Nitric oxide inhibition of cAMP synthesis in parotid acini: regulation of type 5/6 adenylyl cyclase.

Abstract The nitric oxide (NO) donor, GEA 3162, inhibited isoproterenol-induced cyclic AMP (cAMP) accumulation in a concentration- and time-dependent manner in mouse parotid acini; SIN-1 mimicked these effects. Inhibition of stimulated cAMP accumulation was independent of phosphodiesterase activity. GEA 3162 also inhibited forskolin-induced cAMP accumulation.
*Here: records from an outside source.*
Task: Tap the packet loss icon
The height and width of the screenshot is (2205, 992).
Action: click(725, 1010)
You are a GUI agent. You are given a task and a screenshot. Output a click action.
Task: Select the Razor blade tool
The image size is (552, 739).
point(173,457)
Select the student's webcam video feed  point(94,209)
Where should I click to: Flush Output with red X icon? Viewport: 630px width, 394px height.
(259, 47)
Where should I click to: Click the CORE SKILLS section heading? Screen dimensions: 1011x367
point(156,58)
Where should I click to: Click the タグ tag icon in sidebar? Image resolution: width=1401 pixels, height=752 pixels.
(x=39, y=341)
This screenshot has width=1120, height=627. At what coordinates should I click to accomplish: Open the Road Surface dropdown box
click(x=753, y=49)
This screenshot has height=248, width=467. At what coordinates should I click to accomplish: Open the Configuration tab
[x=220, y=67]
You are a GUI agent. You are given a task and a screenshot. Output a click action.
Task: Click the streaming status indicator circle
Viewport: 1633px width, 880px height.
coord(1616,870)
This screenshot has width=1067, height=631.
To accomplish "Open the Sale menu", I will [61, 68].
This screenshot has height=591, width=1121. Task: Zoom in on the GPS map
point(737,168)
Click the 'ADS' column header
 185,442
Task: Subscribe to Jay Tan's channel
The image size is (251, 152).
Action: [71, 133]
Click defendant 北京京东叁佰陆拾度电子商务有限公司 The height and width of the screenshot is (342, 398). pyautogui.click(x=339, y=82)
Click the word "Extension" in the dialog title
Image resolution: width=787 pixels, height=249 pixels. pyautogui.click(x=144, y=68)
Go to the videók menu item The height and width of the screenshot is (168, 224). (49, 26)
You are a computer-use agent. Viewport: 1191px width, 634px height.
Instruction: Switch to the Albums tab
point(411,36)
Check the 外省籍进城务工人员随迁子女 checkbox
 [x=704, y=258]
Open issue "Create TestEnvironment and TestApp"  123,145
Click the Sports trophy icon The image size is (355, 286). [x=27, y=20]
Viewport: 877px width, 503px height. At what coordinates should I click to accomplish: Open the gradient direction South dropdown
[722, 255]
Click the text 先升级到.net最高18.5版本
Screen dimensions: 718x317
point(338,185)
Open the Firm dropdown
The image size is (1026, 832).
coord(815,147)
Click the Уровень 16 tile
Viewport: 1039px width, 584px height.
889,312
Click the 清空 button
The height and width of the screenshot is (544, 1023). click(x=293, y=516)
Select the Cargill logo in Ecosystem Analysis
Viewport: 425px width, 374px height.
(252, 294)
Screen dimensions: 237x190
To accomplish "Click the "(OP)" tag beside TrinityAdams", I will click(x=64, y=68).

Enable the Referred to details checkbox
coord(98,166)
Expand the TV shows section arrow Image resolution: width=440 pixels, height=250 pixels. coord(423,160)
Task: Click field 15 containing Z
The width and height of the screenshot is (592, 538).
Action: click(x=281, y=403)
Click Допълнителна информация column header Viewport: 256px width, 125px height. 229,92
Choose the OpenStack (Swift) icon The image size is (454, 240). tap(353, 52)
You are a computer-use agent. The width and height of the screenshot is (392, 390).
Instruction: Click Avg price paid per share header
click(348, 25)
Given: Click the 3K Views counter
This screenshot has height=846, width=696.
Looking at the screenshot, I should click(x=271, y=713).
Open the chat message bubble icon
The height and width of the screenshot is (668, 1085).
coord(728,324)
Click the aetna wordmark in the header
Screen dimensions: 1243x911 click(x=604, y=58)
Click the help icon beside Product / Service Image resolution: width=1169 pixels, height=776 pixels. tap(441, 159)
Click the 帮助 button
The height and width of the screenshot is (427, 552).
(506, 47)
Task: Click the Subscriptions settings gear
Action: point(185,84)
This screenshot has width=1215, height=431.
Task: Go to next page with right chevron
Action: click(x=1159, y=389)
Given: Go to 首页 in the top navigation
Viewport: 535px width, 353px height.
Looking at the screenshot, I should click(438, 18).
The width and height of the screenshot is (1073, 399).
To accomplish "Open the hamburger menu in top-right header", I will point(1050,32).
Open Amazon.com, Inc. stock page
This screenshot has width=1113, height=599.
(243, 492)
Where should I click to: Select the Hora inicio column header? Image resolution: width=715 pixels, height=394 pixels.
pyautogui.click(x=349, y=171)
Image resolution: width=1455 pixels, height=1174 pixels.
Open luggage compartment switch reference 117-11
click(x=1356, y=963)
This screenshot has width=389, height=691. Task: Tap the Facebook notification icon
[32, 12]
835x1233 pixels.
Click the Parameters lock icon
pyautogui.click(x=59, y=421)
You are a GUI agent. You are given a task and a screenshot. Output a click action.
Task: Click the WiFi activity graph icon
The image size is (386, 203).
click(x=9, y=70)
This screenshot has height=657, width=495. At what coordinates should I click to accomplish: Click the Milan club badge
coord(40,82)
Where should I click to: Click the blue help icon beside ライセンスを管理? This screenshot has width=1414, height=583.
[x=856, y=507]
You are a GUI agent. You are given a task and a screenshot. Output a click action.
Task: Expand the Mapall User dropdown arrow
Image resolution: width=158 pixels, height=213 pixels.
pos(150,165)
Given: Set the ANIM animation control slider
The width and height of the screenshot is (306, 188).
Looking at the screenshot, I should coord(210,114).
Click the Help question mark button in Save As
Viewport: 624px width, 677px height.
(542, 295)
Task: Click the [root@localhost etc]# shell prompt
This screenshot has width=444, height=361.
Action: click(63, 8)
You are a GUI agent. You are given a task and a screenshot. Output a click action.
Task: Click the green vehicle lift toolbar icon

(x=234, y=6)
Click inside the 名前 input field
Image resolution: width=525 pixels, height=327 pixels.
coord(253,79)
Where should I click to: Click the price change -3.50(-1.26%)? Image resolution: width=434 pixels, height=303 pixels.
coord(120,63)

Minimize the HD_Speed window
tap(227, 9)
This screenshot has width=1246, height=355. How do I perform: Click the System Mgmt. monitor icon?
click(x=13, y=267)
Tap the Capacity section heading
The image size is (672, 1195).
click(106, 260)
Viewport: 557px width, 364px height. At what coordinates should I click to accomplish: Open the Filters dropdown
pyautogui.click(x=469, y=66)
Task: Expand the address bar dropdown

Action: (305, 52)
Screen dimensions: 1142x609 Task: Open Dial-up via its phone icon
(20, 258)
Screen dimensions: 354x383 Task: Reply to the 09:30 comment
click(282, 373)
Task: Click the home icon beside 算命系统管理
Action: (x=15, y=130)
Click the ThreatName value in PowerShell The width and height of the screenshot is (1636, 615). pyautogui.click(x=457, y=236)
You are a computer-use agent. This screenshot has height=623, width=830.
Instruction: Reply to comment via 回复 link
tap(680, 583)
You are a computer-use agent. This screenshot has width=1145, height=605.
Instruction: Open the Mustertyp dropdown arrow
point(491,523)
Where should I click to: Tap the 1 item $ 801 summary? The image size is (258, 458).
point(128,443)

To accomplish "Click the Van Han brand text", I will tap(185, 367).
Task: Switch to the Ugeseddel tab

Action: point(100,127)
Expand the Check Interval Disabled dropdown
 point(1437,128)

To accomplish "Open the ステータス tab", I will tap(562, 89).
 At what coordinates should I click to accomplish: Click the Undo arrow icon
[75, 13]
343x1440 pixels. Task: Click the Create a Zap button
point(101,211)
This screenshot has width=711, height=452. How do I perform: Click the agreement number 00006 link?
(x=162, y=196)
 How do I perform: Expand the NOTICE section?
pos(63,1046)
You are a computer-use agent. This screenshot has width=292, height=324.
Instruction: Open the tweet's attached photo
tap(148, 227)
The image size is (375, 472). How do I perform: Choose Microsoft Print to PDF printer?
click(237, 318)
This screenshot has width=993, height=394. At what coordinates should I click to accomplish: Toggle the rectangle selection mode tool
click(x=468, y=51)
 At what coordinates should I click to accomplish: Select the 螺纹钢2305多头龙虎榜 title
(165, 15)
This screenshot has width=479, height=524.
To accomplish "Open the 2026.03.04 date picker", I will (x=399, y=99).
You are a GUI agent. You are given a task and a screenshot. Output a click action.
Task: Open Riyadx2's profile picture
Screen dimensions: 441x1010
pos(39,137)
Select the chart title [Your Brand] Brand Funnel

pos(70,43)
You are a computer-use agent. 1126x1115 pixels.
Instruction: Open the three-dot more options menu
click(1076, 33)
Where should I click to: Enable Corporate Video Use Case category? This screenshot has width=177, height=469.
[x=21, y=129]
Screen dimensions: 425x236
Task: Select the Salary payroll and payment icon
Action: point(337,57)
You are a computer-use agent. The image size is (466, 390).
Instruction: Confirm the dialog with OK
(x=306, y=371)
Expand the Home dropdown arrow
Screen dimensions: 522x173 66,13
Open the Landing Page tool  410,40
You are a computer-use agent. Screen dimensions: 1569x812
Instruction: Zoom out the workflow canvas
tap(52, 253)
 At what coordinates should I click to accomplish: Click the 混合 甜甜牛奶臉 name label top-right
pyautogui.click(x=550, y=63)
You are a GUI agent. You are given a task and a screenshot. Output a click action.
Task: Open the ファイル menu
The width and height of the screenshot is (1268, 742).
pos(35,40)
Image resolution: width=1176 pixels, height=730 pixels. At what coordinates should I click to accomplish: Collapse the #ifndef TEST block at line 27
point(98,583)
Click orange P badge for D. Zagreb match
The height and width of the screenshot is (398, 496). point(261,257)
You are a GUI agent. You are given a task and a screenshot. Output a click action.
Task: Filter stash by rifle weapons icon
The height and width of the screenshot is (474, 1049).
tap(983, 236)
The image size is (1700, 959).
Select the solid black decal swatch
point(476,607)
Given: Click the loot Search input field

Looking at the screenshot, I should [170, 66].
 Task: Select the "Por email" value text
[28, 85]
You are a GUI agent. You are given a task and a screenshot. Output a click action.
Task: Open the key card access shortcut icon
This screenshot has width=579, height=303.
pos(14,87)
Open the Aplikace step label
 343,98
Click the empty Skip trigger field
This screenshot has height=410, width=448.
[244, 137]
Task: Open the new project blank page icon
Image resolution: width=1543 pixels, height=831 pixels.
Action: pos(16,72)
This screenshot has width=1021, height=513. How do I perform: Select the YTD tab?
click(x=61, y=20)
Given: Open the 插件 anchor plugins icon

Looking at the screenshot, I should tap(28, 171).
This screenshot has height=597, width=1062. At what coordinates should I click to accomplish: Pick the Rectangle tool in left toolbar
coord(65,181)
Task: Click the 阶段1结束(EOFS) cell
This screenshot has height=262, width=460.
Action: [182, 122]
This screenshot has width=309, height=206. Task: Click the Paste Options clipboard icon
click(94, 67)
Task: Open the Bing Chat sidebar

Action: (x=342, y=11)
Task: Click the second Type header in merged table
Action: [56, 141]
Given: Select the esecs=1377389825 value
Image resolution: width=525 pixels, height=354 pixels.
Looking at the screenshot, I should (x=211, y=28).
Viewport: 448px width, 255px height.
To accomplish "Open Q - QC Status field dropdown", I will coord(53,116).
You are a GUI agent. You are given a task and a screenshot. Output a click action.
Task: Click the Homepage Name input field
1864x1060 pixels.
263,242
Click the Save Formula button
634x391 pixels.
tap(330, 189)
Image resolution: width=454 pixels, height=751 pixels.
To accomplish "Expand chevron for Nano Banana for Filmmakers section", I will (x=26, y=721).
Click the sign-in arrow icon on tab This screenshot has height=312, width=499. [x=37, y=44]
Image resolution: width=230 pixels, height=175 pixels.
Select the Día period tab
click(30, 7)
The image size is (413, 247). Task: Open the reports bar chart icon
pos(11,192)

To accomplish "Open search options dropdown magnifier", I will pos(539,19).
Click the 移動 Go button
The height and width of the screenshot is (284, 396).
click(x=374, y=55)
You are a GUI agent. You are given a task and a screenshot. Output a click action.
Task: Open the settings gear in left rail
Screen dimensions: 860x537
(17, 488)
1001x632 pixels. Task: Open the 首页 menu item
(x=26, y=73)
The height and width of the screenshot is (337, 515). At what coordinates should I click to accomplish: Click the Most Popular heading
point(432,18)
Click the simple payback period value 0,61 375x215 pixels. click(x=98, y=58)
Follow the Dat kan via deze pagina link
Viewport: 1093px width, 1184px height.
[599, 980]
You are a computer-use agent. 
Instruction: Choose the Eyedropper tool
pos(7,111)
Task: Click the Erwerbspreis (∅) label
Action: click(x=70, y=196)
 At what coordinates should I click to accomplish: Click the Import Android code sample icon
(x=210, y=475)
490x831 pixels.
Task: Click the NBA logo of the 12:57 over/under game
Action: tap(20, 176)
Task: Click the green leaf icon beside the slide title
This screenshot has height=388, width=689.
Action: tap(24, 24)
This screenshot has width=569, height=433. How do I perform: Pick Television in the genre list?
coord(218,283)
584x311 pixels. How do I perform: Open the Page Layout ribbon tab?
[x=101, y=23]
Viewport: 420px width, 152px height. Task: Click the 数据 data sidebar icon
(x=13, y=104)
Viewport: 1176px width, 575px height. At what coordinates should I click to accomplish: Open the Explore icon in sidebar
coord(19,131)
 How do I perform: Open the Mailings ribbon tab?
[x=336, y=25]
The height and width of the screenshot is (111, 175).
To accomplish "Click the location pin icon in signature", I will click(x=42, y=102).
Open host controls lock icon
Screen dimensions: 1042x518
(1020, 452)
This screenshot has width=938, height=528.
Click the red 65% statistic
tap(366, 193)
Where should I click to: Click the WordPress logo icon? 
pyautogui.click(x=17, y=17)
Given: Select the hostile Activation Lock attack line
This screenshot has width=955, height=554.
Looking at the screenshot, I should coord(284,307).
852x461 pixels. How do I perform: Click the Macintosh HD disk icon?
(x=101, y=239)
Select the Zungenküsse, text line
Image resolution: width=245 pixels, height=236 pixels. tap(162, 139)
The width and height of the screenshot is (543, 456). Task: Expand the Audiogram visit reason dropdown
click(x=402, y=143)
Removal of extracellular Ca 2+ , addition of La 3+ , or the calmodulin (CaM) inhibitor, calmidazolium, did not prevent the NO-mediated response, and addition of the soluble guanylyl inhibitor, ODQ, did not reverse GEA 3162-induced inhibition of cAMP accumulation. GEA 3162 also inhibited adenylyl cyclase in vitro independently of Ca 2+ /CaM. Further studies revealed that the NO synthase (NOS) inhibitor, 7-nitroindazole (7-NI), reduced significantly thapsigargin-induced Ca 2+ release and capacitative Ca 2+ entry and reversed thapsigargin inhibition of the AC Type 5/6 isoform (AC5/6). Data suggest that NO produced endogenously has dual effects on cAMP accumulation in mouse parotid acini, an inhibitory effect on AC activity and a modulatory effect on capacitative Ca 2+ entry resulting in AC5/6 inhibition.